» **Work required**
Exact wording is required: give all the records again, minus the pictures.

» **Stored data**
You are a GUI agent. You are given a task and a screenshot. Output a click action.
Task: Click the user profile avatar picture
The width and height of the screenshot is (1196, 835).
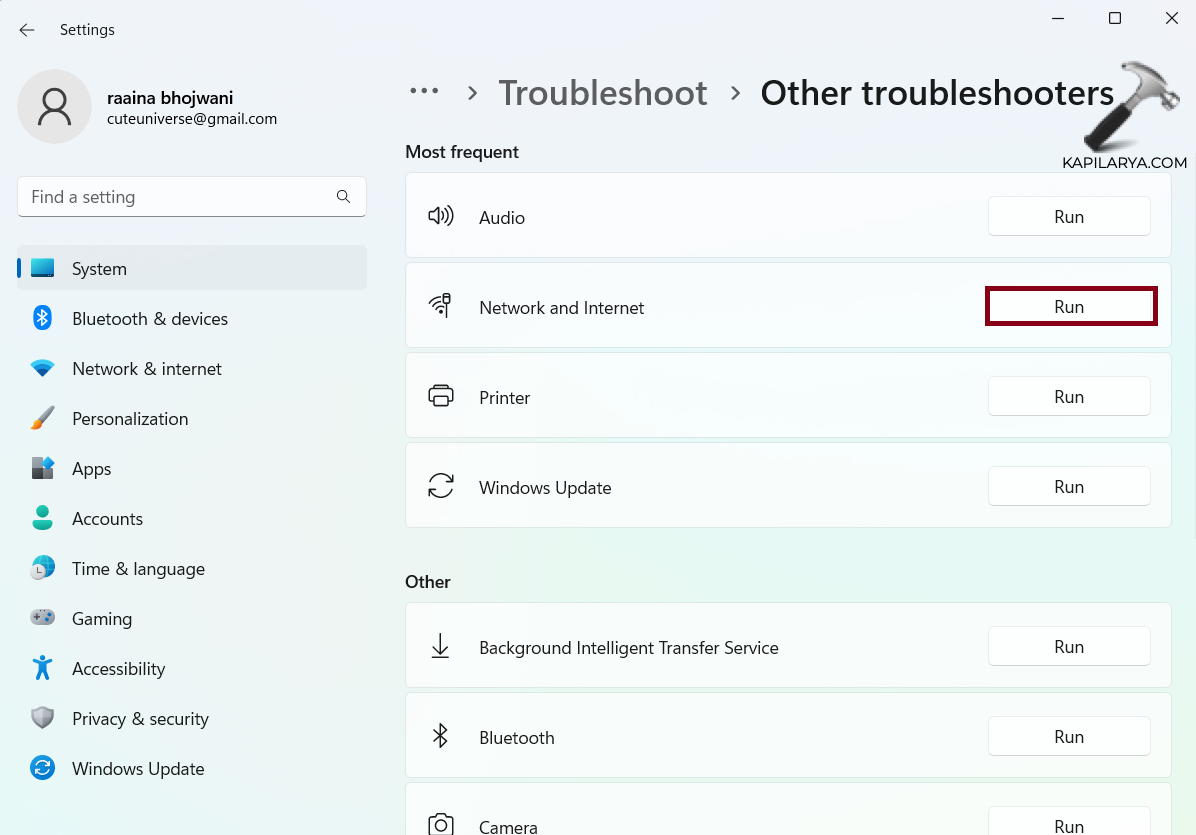[x=55, y=107]
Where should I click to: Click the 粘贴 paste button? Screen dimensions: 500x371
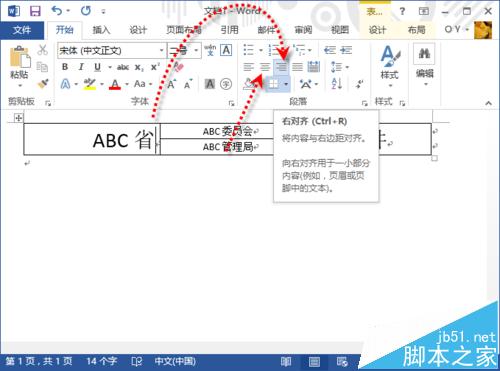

» **Response area**
You are a GUI agent. You are given a task and a screenshot. Output a click action.
Task: Click the user profile avatar picture
The width and height of the screenshot is (1196, 835).
[x=55, y=107]
Where should I click to: Click the 粘贴 paste button? Screen dimensions: 500x371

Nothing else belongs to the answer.